PE-CLIP: A Parameter-Efficient Fine-Tuning of Vision Language Models for Dynamic Facial Expression Recognition
Ibtissam Saadi, Abdenour Hadid, Douglas W. Cunningham, Abdelmalik Taleb-Ahmed, Yassin El Hillali
TL;DR
PE-CLIP tackles the high cost of adapting vision-language models for dynamic facial expression recognition by introducing a parameter-efficient framework that freezes CLIP encoders while deploying lightweight adapters (Temporal Dynamic Adapter and Shared Adapter) and Multi-modal Prompt Learning with AU-based textual prompts. The approach achieves competitive WAR and UAR on DFEW and FERV39K with only about 9 million trainable parameters, thanks to temporal modeling via a GRU-based TDA with dynamic scaling and cross-modal refinement through MaPLe.

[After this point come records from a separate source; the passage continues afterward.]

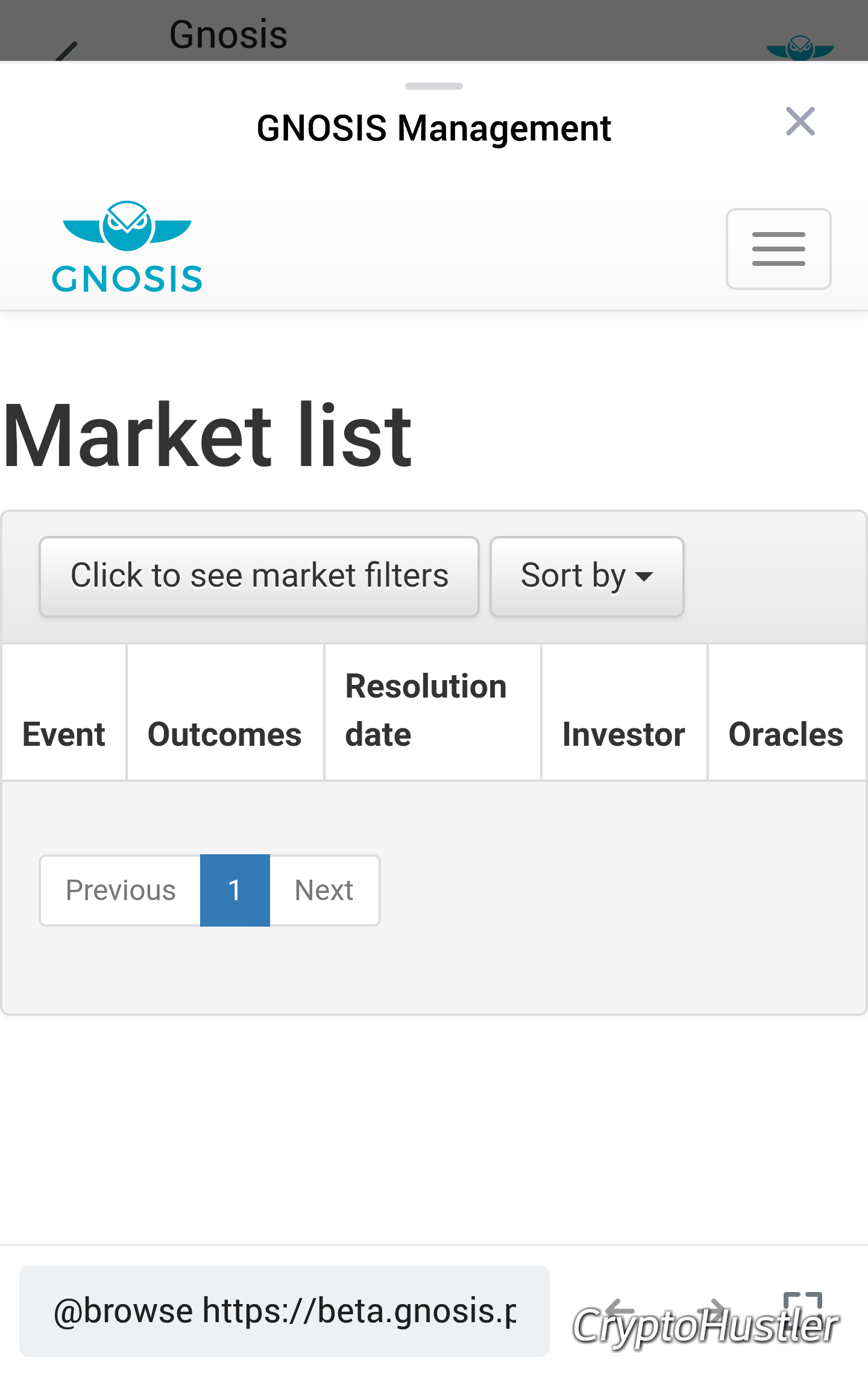Image resolution: width=868 pixels, height=1374 pixels.
Task: Tap the fullscreen expand icon
Action: tap(802, 1309)
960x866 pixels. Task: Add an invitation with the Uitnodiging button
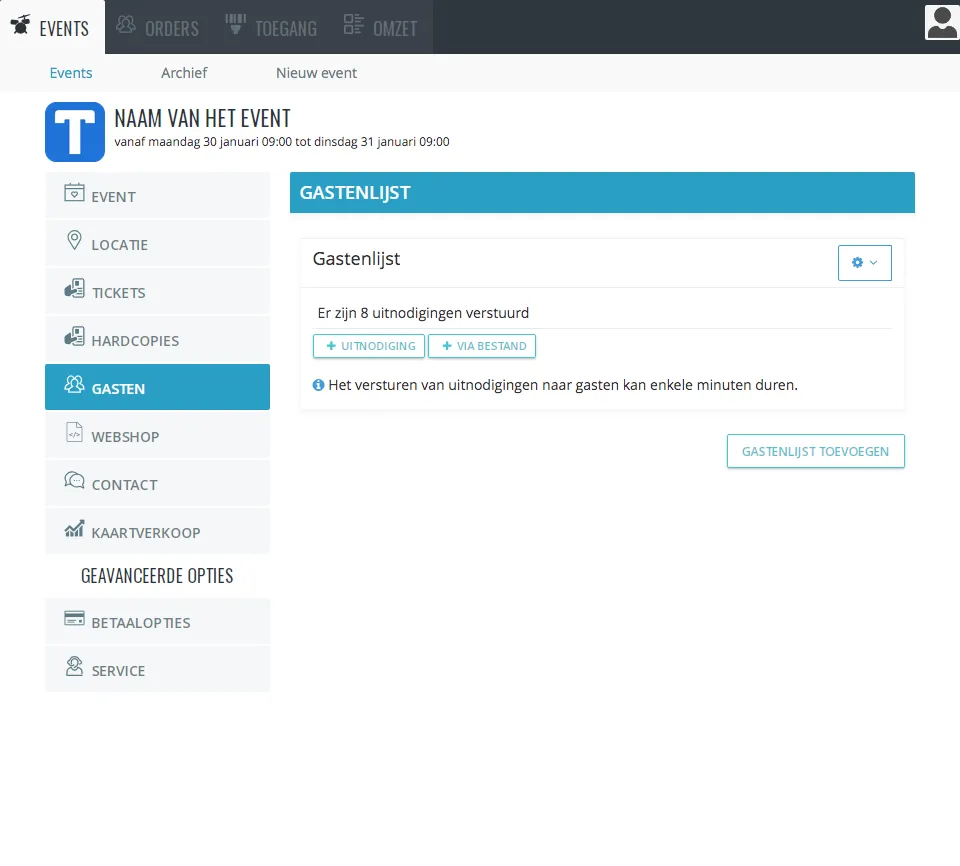369,346
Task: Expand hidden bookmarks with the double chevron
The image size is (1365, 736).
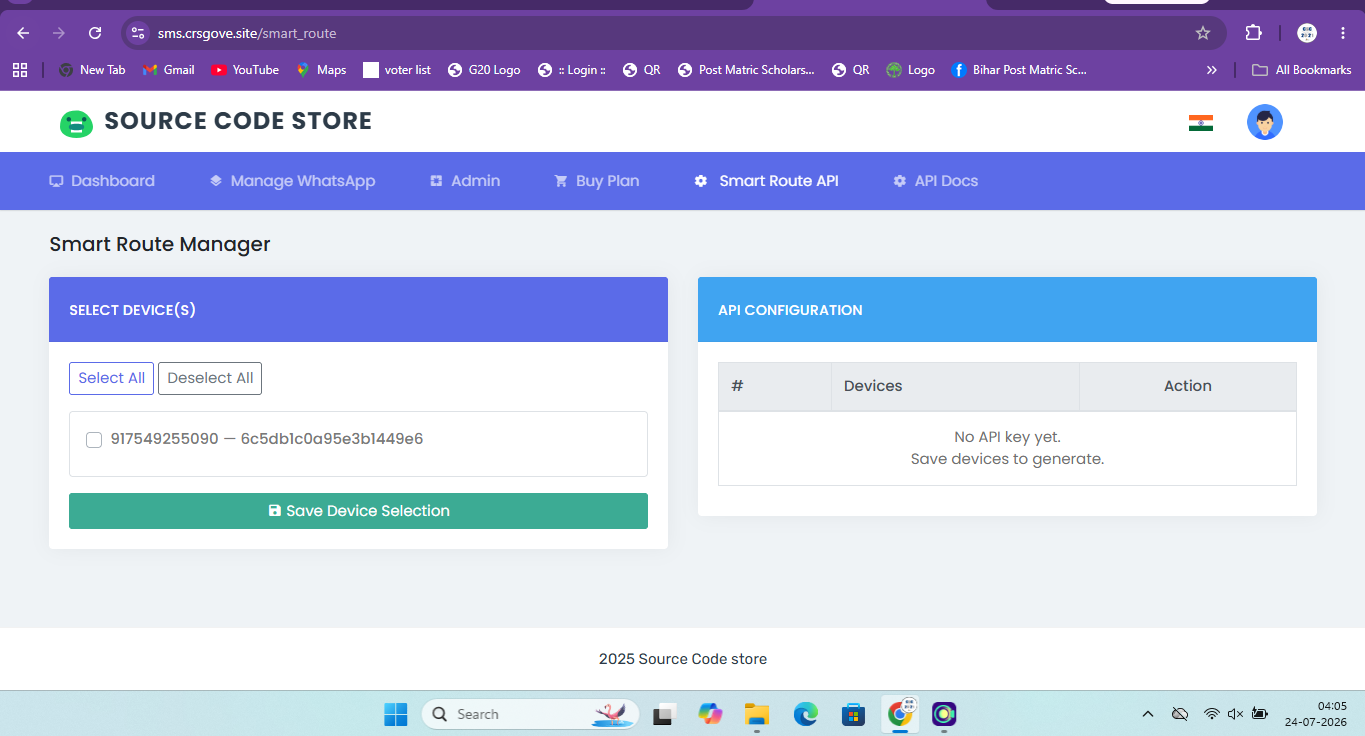Action: click(x=1211, y=70)
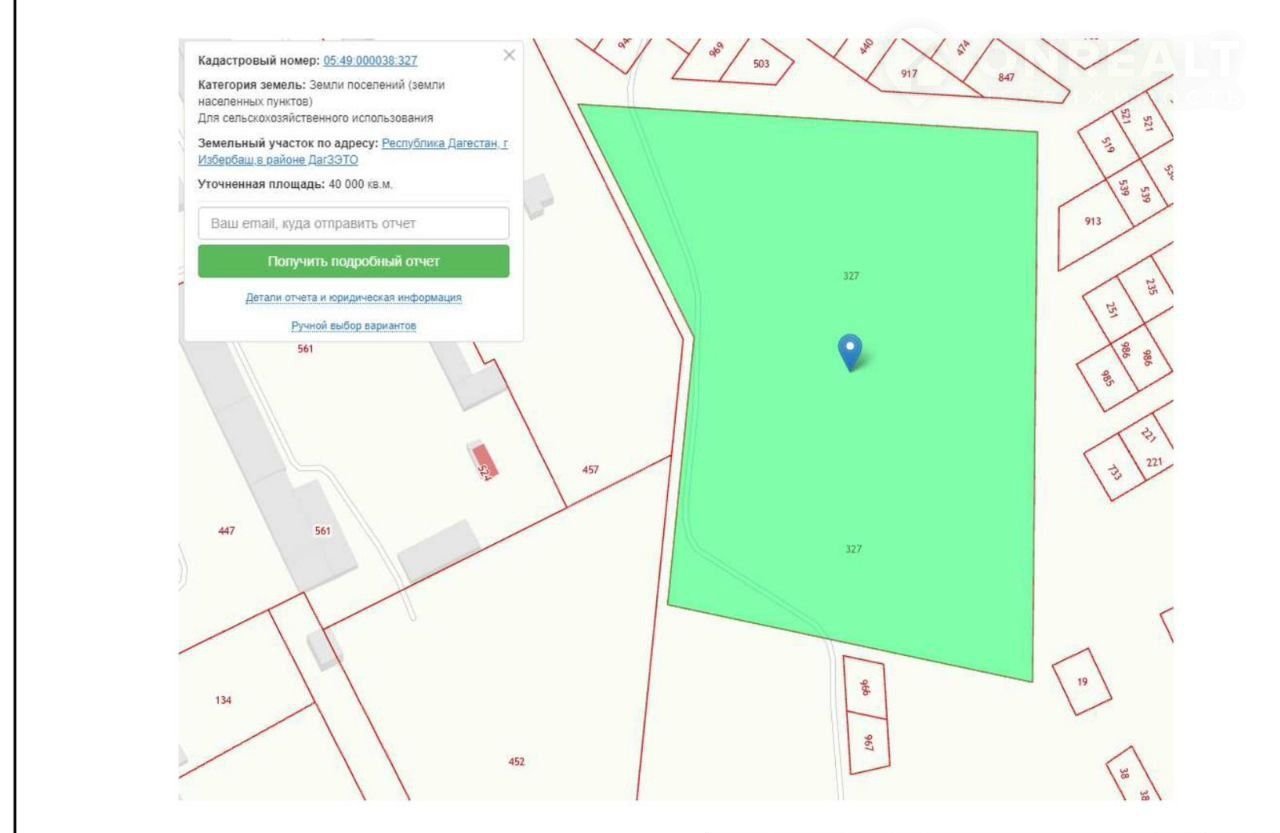Close the cadastral info popup

pos(509,56)
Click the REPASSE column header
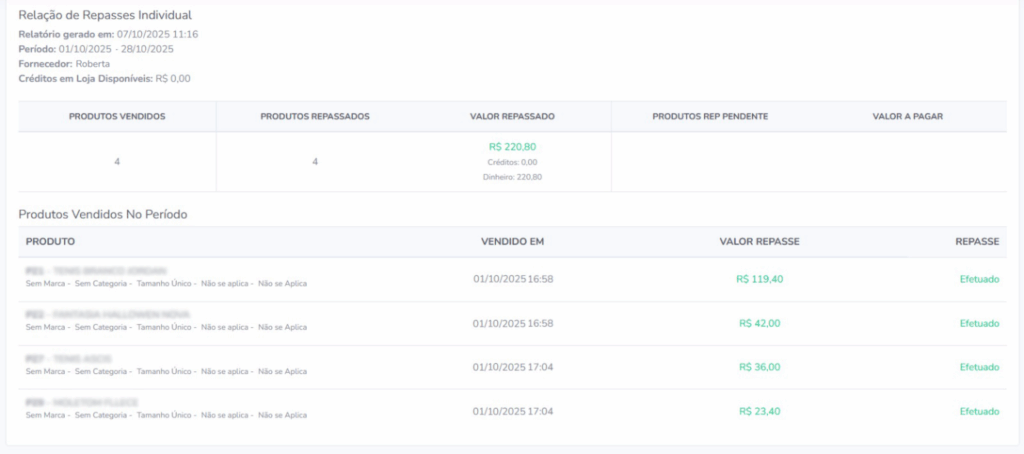The image size is (1024, 454). click(x=977, y=242)
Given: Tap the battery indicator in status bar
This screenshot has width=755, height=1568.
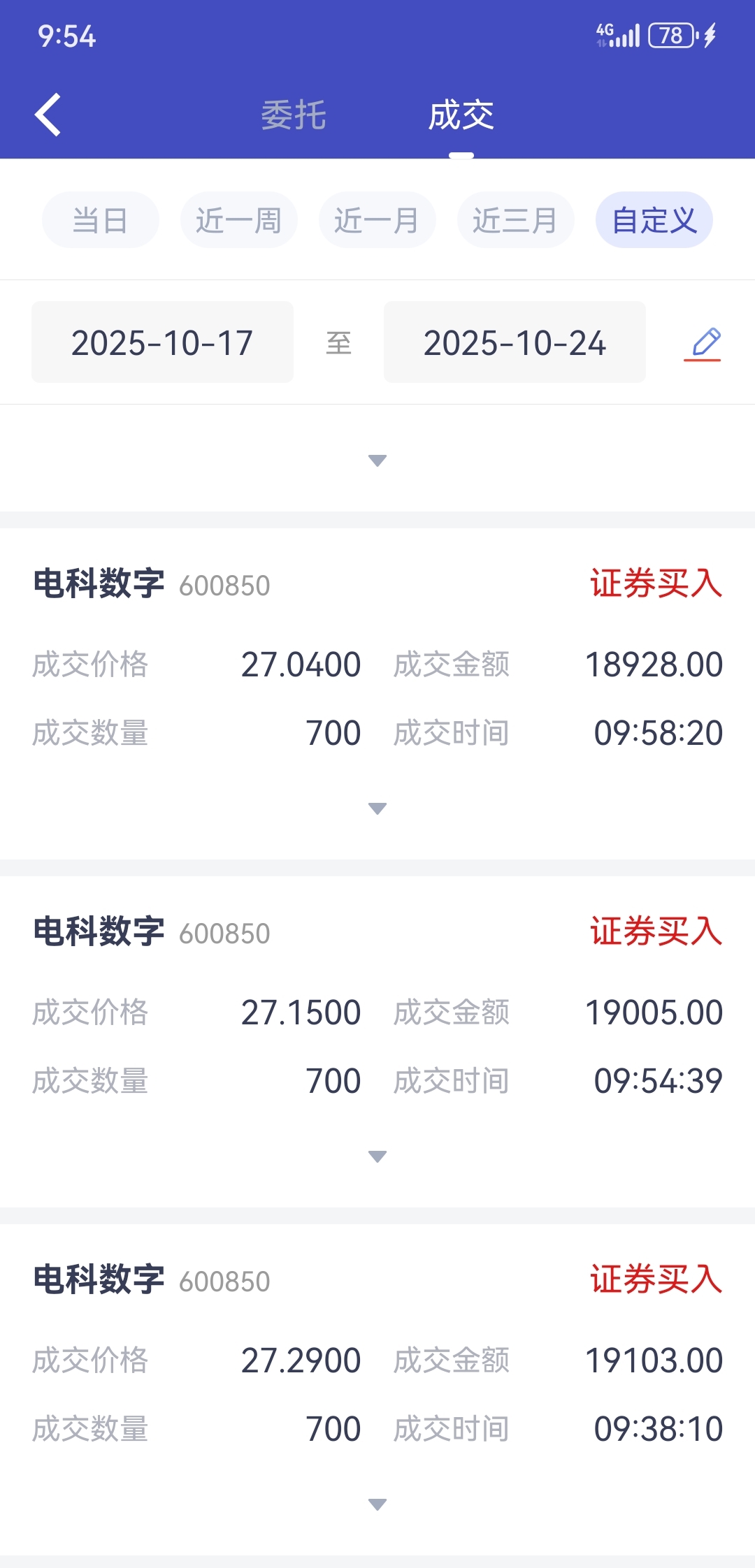Looking at the screenshot, I should [x=673, y=35].
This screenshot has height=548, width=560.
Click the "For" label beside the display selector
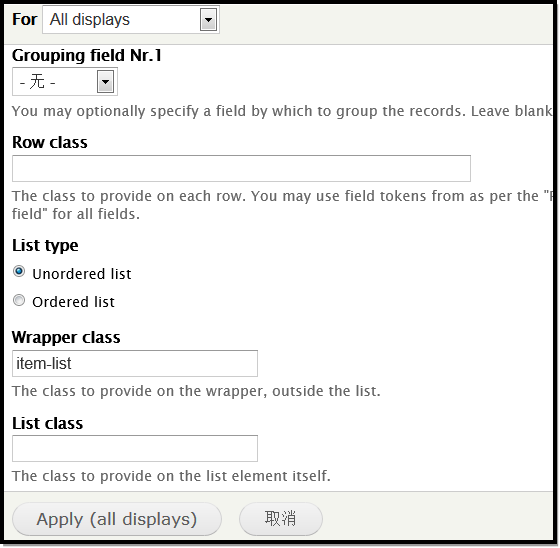coord(24,19)
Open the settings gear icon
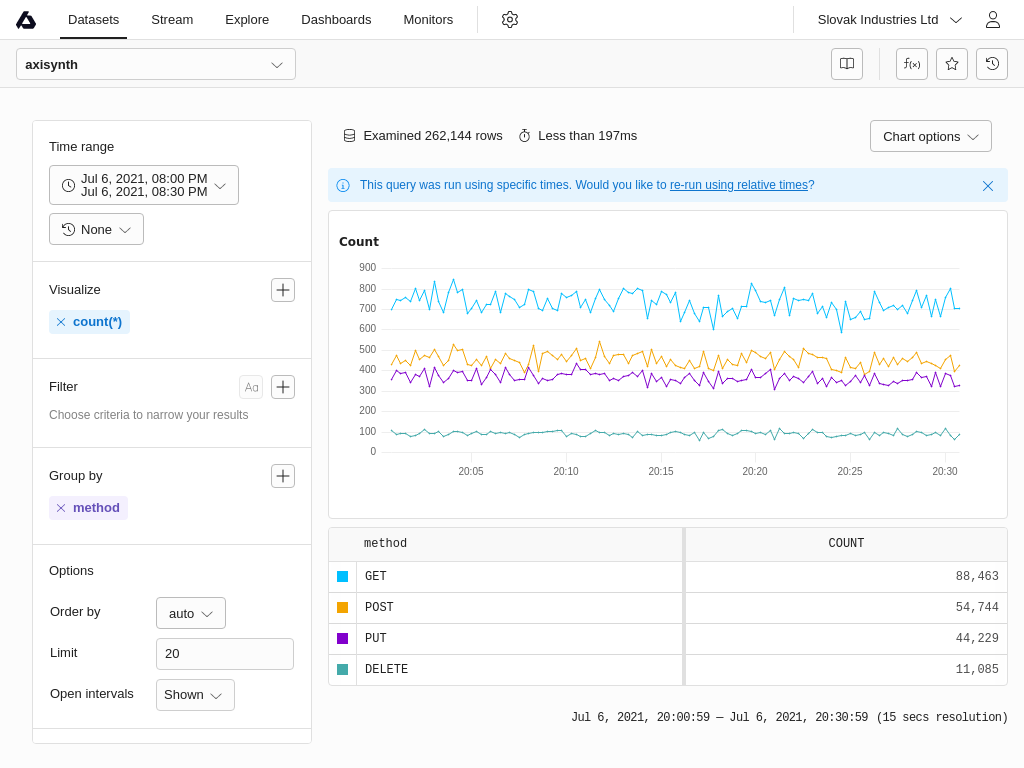The width and height of the screenshot is (1024, 768). pos(510,20)
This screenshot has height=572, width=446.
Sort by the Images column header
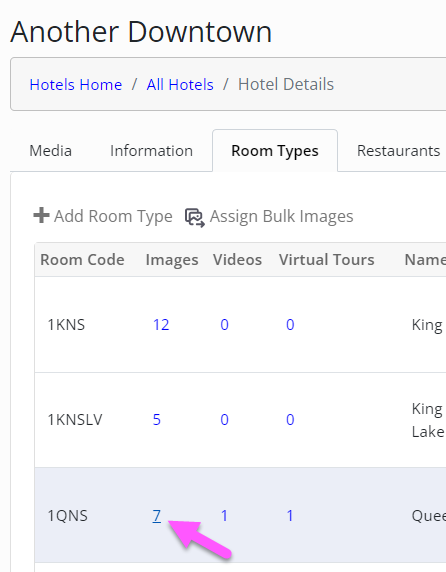(x=172, y=260)
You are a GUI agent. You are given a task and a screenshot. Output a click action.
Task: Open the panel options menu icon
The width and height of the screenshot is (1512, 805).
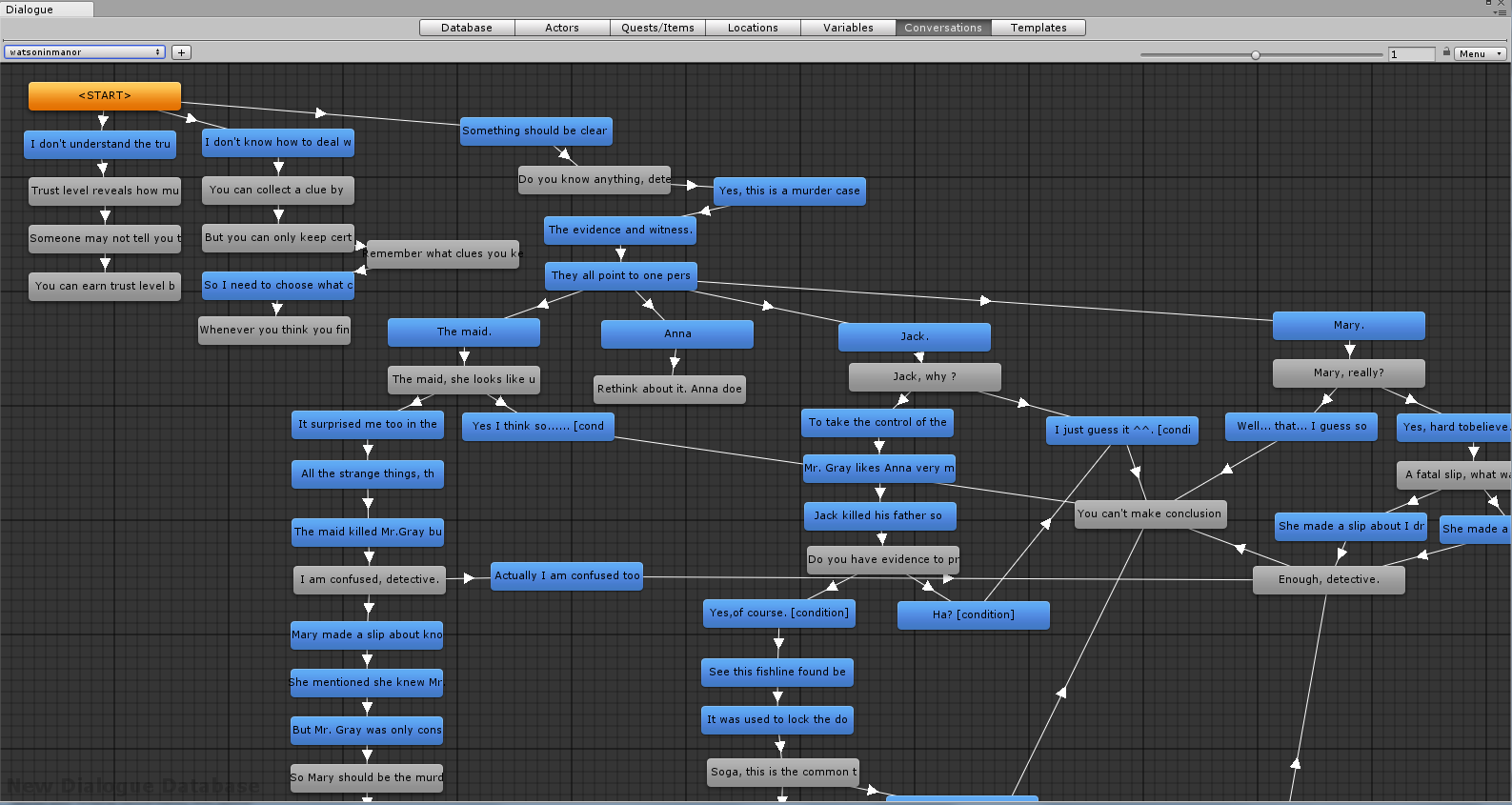[x=1500, y=11]
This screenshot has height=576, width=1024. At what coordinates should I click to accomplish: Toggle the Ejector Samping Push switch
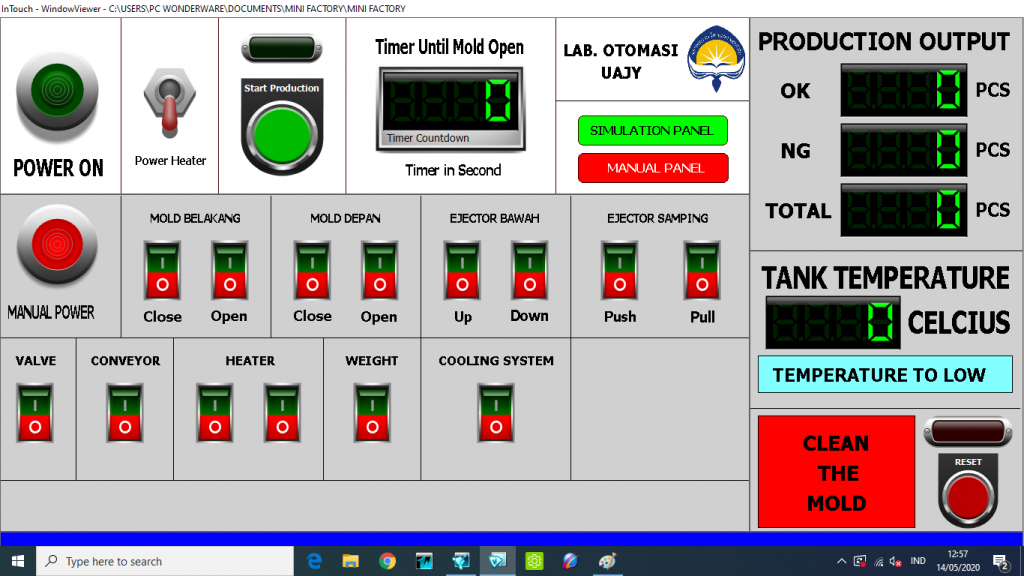[x=619, y=271]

Key contributions include the TDA for short- and long-term temporal dependencies, cross-modal ShA refinement across vision/text, AU-informed textual prompts, and comprehensive ablations demonstrating the value of each component. This design offers a practical, resource-efficient path to robust DFER in real-world settings, with potential extensions to self-supervised learning and audio-visual fusion.
Abstract
Vision-Language Models (VLMs) like CLIP offer promising solutions for Dynamic Facial Expression Recognition (DFER) but face challenges such as inefficient full fine-tuning, high complexity, and poor alignment between textual and visual representations. Additionally, existing methods struggle with ineffective temporal modeling. To address these issues, we propose PE-CLIP, a parameter-efficient fine-tuning (PEFT) framework that adapts CLIP for DFER while significantly reducing trainable parameters while maintaining high accuracy. PE-CLIP introduces two specialized adapters: a Temporal Dynamic Adapter (TDA) and a Shared Adapter (ShA). The TDA is a GRU-based module with dynamic scaling that captures sequential dependencies while emphasizing informative temporal features and suppressing irrelevant variations. The ShA is a lightweight adapter that refines representations within both textual and visual encoders, ensuring consistency and efficiency. Additionally, we integrate Multi-modal Prompt Learning (MaPLe), introducing learnable prompts for visual and action unit-based textual inputs, enhancing semantic alignment between modalities and enabling efficient CLIP adaptation for dynamic tasks. We evaluate PE-CLIP on two benchmark datasets, DFEW and FERV39K, achieving competitive performance compared to state-of-the-art methods while requiring fewer trainable parameters. By balancing efficiency and accuracy, PE-CLIP sets a new benchmark in resource-efficient DFER. The source code of the proposed PE-CLIP will be publicly available at https://github.com/Ibtissam-SAADI/PE-CLIP .